NASHVILLE, Tenn. (WTVF) — Tennessee lawmakers sent a bill Wednesday to summer study that would target "obscene books" found in public school libraries.
As written, the bill would have allowed parents to report books they found harmful to minors to the district's superintendent. In response, the school would have to remove the book for 30 days to allow the school board to review the material to deem whether it was acceptable for students to read. For districts that didn't comply, the state's education commissioner would have the option to withhold state funds.

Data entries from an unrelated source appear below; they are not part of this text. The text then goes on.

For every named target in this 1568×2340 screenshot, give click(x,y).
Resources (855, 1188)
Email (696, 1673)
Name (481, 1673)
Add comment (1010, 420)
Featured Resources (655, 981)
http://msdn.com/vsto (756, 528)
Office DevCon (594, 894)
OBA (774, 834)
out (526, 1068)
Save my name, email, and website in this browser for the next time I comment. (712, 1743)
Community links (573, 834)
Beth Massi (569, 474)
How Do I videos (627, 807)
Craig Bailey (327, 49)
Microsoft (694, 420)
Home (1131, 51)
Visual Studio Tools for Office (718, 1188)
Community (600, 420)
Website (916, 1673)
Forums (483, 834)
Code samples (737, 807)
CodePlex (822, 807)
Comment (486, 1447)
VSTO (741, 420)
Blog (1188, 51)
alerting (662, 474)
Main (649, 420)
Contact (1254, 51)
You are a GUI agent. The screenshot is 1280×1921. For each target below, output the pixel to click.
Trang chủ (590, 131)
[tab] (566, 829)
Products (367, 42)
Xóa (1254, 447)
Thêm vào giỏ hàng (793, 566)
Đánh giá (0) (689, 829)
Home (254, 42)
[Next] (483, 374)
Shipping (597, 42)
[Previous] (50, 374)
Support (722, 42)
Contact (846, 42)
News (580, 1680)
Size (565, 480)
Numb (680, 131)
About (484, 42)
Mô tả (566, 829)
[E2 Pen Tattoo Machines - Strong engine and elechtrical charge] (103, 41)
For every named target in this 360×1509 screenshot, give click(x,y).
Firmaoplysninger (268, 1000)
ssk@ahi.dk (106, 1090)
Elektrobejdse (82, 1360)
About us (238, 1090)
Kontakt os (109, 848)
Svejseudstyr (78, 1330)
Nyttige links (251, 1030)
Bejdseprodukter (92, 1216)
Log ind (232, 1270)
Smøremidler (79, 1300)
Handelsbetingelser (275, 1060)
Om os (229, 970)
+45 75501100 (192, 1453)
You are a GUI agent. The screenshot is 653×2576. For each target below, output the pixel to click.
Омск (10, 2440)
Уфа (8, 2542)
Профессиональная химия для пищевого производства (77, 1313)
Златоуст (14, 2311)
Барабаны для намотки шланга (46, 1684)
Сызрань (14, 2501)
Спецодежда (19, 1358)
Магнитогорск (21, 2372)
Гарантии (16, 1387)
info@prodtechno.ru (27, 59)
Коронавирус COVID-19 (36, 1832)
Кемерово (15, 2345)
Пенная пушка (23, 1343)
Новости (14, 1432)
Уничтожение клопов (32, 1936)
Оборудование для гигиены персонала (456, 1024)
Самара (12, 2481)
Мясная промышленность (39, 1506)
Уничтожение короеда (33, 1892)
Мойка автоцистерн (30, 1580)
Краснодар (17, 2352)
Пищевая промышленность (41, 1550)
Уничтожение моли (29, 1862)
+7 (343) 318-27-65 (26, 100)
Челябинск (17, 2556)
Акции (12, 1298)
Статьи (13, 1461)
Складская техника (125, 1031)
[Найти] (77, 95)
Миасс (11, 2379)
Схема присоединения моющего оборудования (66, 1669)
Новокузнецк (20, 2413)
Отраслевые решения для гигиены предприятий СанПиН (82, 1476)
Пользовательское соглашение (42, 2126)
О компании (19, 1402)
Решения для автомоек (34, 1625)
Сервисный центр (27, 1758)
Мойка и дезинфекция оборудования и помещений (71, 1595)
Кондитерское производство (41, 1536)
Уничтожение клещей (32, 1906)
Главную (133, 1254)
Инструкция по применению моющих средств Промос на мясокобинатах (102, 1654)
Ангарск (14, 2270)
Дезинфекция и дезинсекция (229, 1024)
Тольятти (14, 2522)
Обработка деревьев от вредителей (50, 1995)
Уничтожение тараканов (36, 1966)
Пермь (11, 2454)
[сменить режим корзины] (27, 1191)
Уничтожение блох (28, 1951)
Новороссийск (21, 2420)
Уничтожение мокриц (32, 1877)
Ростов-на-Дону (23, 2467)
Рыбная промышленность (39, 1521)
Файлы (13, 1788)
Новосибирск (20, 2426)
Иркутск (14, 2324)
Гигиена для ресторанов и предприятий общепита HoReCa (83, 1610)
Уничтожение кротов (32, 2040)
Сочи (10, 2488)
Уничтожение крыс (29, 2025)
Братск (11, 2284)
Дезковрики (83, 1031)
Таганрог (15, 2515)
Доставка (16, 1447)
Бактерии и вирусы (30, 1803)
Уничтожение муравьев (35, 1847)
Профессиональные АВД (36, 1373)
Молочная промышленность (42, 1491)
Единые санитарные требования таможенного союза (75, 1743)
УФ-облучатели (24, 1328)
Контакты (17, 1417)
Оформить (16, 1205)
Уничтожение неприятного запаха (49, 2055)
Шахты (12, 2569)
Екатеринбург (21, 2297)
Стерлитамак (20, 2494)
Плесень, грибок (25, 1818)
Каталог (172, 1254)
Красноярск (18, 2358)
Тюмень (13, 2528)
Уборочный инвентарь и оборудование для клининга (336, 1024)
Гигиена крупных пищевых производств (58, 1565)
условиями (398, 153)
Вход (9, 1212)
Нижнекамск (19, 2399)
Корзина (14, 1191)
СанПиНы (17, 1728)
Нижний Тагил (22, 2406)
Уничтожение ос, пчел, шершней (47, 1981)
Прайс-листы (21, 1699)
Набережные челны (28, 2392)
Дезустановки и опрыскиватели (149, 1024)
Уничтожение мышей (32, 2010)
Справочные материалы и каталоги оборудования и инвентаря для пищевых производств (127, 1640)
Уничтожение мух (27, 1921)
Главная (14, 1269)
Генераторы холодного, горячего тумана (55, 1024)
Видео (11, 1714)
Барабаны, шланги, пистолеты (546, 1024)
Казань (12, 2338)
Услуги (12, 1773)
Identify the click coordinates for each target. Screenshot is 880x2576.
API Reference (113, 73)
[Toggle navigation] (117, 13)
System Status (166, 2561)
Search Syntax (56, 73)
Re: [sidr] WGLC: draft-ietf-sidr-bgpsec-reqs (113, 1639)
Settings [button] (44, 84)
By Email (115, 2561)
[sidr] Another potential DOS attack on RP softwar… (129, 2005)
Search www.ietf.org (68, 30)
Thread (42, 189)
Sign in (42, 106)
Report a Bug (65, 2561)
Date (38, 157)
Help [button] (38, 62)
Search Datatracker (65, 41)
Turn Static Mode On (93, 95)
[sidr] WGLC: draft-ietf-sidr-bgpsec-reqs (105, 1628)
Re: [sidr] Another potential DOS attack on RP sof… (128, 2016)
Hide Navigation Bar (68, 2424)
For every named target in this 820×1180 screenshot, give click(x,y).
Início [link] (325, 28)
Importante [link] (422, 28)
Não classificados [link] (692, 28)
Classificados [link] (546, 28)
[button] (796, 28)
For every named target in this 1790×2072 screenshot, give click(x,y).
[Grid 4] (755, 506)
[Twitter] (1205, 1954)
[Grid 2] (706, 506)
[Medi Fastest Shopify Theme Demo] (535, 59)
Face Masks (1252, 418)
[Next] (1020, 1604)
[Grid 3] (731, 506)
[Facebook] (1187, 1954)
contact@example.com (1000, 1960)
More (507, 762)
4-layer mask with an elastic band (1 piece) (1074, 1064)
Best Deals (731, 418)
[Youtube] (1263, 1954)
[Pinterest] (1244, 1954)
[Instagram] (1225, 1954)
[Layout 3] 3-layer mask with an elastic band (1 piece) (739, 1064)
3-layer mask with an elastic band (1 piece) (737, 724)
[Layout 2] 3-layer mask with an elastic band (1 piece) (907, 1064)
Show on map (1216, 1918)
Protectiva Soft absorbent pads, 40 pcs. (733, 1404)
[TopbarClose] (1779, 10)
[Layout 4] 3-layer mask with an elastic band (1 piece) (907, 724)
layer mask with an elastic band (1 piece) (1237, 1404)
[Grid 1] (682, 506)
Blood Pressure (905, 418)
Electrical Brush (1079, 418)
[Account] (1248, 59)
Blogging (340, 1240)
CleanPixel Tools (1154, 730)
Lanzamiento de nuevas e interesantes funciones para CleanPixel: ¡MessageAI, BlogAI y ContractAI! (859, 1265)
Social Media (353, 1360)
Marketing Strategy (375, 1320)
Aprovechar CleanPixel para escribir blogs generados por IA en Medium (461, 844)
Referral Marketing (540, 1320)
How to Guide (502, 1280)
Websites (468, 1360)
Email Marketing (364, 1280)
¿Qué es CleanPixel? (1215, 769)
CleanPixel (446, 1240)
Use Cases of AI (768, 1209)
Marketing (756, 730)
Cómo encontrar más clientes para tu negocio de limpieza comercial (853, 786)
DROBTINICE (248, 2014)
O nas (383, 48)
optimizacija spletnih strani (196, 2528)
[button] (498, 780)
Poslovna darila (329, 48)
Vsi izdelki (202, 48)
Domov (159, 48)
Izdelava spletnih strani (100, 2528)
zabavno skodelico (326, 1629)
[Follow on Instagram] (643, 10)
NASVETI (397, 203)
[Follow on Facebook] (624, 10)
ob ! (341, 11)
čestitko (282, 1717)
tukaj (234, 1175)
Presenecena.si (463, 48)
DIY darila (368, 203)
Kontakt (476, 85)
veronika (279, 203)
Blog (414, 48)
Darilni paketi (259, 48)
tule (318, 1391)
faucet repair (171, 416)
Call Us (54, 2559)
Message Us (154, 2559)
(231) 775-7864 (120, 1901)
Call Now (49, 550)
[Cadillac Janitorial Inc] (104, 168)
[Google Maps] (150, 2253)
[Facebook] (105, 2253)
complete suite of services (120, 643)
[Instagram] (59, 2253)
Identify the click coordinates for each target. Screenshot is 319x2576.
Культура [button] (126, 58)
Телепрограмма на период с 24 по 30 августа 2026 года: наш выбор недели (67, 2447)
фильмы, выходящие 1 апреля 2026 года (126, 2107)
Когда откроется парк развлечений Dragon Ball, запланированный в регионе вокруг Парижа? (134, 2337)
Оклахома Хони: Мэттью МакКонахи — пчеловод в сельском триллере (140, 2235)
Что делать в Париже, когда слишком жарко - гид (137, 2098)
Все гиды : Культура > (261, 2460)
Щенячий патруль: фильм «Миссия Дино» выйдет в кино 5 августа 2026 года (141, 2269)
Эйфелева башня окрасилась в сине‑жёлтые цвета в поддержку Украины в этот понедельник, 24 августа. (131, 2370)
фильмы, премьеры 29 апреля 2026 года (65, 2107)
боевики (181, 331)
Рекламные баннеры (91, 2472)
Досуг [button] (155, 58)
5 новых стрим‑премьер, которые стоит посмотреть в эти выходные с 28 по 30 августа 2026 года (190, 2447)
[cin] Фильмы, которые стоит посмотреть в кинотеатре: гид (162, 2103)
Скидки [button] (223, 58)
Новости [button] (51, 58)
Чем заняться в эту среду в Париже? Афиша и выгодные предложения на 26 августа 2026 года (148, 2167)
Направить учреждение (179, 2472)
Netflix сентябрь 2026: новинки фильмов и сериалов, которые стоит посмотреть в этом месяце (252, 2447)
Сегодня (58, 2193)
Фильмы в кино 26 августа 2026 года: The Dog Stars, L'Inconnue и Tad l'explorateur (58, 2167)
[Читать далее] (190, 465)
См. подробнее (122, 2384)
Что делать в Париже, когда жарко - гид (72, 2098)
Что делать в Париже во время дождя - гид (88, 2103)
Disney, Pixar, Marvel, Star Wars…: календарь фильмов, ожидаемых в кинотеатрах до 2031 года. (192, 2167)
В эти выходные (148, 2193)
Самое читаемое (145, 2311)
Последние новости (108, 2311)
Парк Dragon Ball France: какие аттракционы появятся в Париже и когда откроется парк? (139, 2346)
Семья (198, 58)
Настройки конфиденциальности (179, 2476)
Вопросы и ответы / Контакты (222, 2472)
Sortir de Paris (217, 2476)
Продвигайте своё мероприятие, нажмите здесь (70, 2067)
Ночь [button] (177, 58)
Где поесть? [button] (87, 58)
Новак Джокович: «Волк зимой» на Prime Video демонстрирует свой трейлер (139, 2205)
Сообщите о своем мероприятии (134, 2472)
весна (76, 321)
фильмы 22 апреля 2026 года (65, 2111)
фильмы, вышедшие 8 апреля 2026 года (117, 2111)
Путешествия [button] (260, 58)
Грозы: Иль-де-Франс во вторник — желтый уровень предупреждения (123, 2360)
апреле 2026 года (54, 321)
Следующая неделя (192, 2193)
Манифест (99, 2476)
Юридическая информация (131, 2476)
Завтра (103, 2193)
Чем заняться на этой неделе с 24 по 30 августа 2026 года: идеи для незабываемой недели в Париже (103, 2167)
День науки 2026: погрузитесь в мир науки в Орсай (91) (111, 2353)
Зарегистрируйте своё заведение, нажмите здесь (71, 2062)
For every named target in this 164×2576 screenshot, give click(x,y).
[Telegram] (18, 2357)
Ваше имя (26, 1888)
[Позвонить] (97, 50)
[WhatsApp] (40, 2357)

The bill had passed the House 63 to 24, but lost steam for final passage in the Senate Judiciary Committee. Sen. London Lamar, D-Memphis, requested that it be sent to summer study.
"I would urge the committee not to do that," Sen. Joey Hensley, R-Hohenwald said. "This is a very clear problem we have with obscenity in the library. It's very narrow. I would urge them not to send it there."
The committee voted 6-3 to take it to summer study.
"Some of the materials that have been shown to me are further beyond what I would have expected to see," Sen. Kerry Roberts, R-Springfield, said. "There are far worse examples. That's part of the dilemma here of where do you draw the line?"
Members of the public — ranging from students to concerned parents — spoke to the committee about different books and perspectives they had on the bill. Some who spoke to the committee worried that this would have negative effects on public librarians.
"If the librarian did this intentionally, they looked at it and knows it goes against a law, I have no problem with them being prosecuted full extent of the law," Sen. Paul Rose, R-Covington, said. "But an accidental inclusion, I don't think a judge would prosecute."
The Tennessee ACLU said it agreed with sending the bill to summer study.
“We applaud today’s vote to send this misguided, unnecessary bill to summer study," ACLU of Tennessee executive director Hedy Weinberg said. "Obscene content is already prohibited in schools under the law, as it should be. This bill amounted to nothing more than unconstitutional censorship. All parents want schools where students are valued and accepted, and truthful education that sets kids up to succeed. Stopping this bill allows schools to continue creating a safe environment to talk about tough issues, supporting kids of all backgrounds.”